Like Bamako, any city can draw on the action of existing
groups and associations to increase its capacities for offering services
to the population. Where no such groups exist, cities can
take the initiative to encourage their creation by
appealing to under-employed sections of the population interested
in generating income for themselves while improving the quality of
life of the population as a whole.
1) COFESFA
COFESFA - Coopérative des Femmes pour l’Education, la Santé
Familiale et l’Assainissement (Women’s Co-operative for Education,
Family Health and Sanitation) was set up with the support of UNIFEM
(United Nations Development Fund for Women) and UNFPA (United Nations
Population Fund) by twenty-two non-working female university graduates
who wanted to help people in disadvantaged areas of Bamako to improve
their living conditions.
The two main areas of the co-operative’s work are: i) Sanitation
and ii) Information and Education about Family Health.
2) The city government and COFESFA
In 1991, the district council of Médina-coura, a disadvantaged area
in Bamako, gave COFESFA an annual contract for refuse collection worth
$34,000. Other district councils have since followed suit.
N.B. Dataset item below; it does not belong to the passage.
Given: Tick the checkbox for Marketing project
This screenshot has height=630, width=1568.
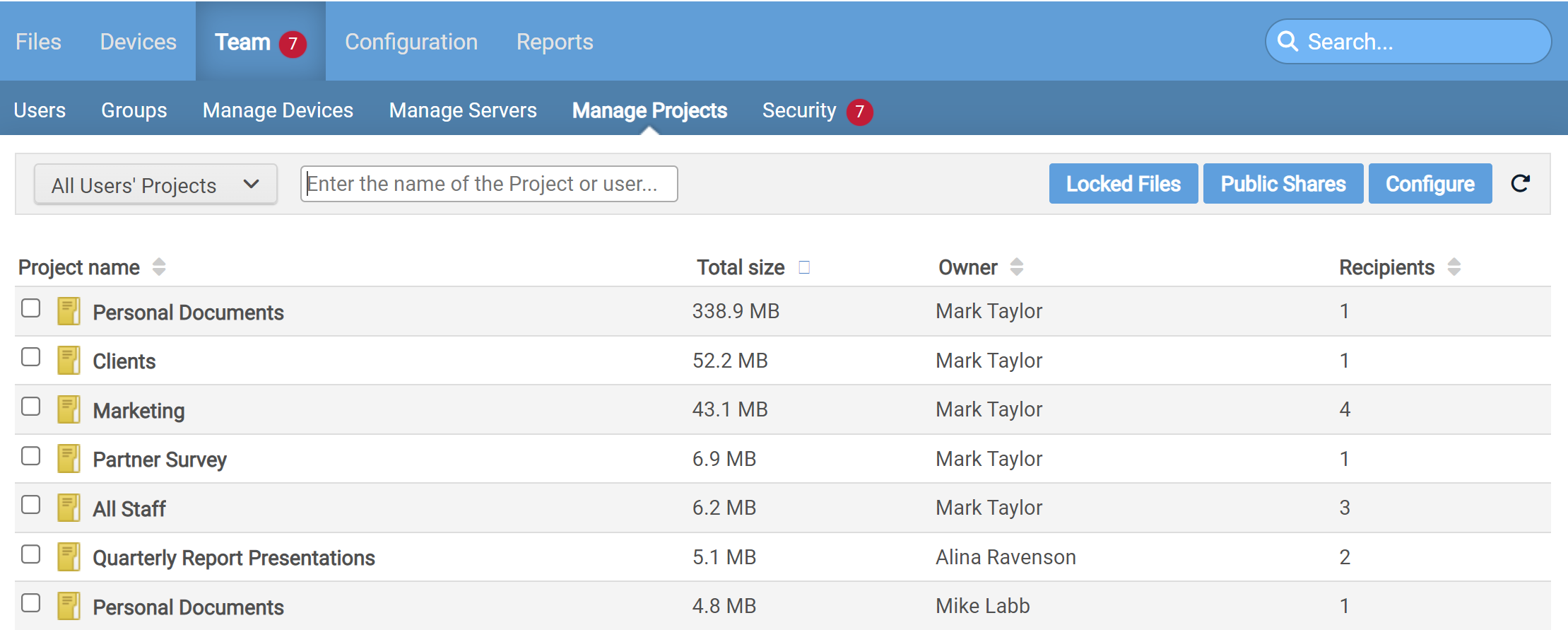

The municipality
of Bamako gave the women of the co-operative practical courses on
driving garbage trucks. By encouraging COFESFA’s action, the
city has found an excellent way of funding awareness-raising activities
that its limited budget would not have allowed it to offer the population
otherwise.
The city also believes that educating the population about
the serious consequences on hygiene and health of inadequate refuse
collection will make it easier in the long term to collect local taxes,
which are spent on services such as refuse collection.
3) COFESFA’s action
With the money earned from cleaning up the districts where it operates,
COFESFA funds its information and educational work.
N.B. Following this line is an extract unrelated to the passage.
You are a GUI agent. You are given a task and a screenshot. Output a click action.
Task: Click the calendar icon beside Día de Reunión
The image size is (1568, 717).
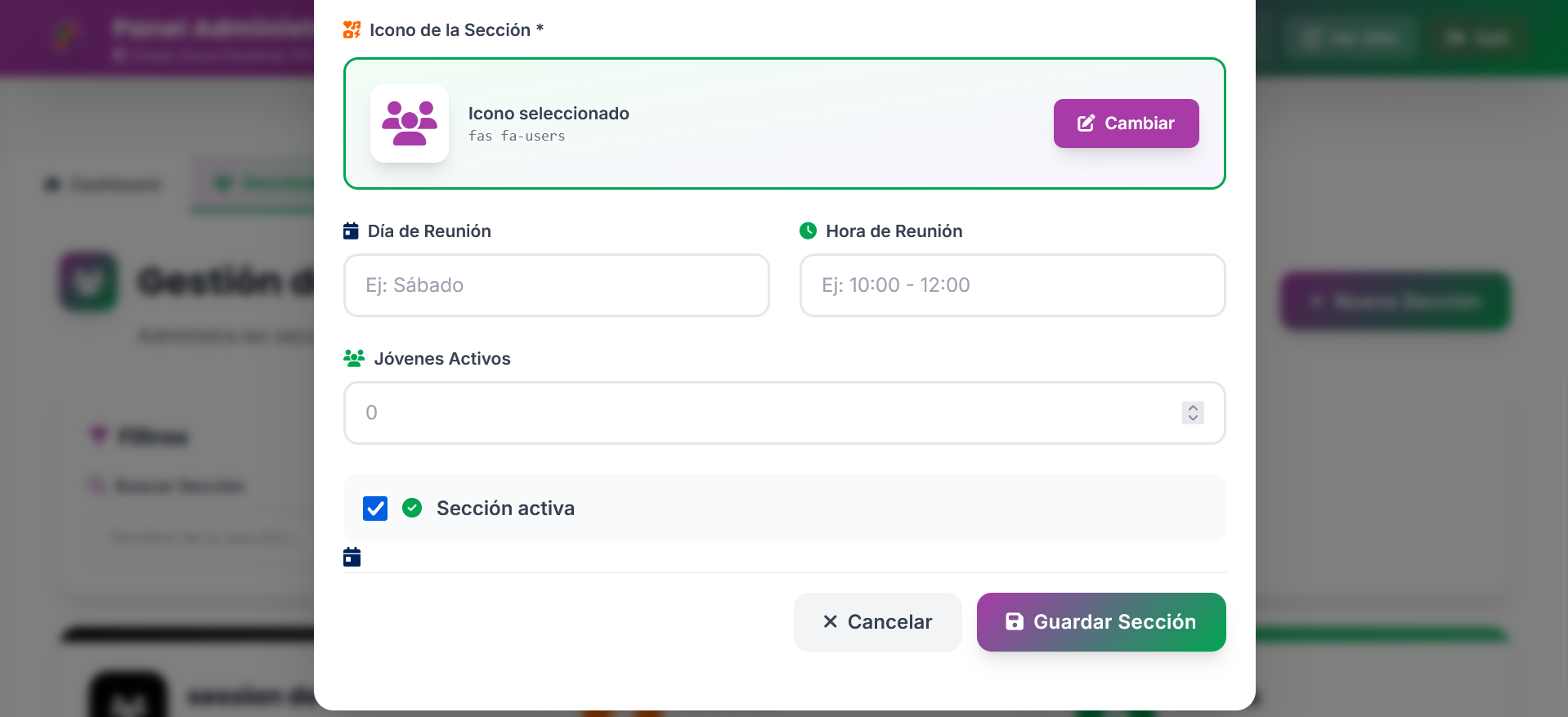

The clean-up activities also give the population a chance to discover
the pleasantness of living in clean surroundings. This discovery
is a first step towards building awareness.
i) Sanitation
COFESFA’s refuse collection work is based on a system of participative
collection. The drivers park the COFESFA trucks in specific places
and the residents of the district bring their bins to empty. The co-operative
is also diversifying its clean-up activities to improve hygiene in
other ways and to create new sources of financing for its information
and educational work.
Families are encouraged to improve household hygiene by
using metal bins with lids. By selling bins made by local
craftworkers, COFESFA increases its income. The co-operative sells
an average of 400 bins per year. A fixed version of the bin was sold
to the municipality of Bamako and installed in public places.
The co-operative workers built public toilets at Bamako’s
railway station. The cost of construction was very low and
the small charge for using the toilets generates enough monthly income
to pay the three employees who look after them. COFESFA also installed
two fire hydrants with a washing area in disadvantaged
districts. The initial investment was made with Terre des Hommes France.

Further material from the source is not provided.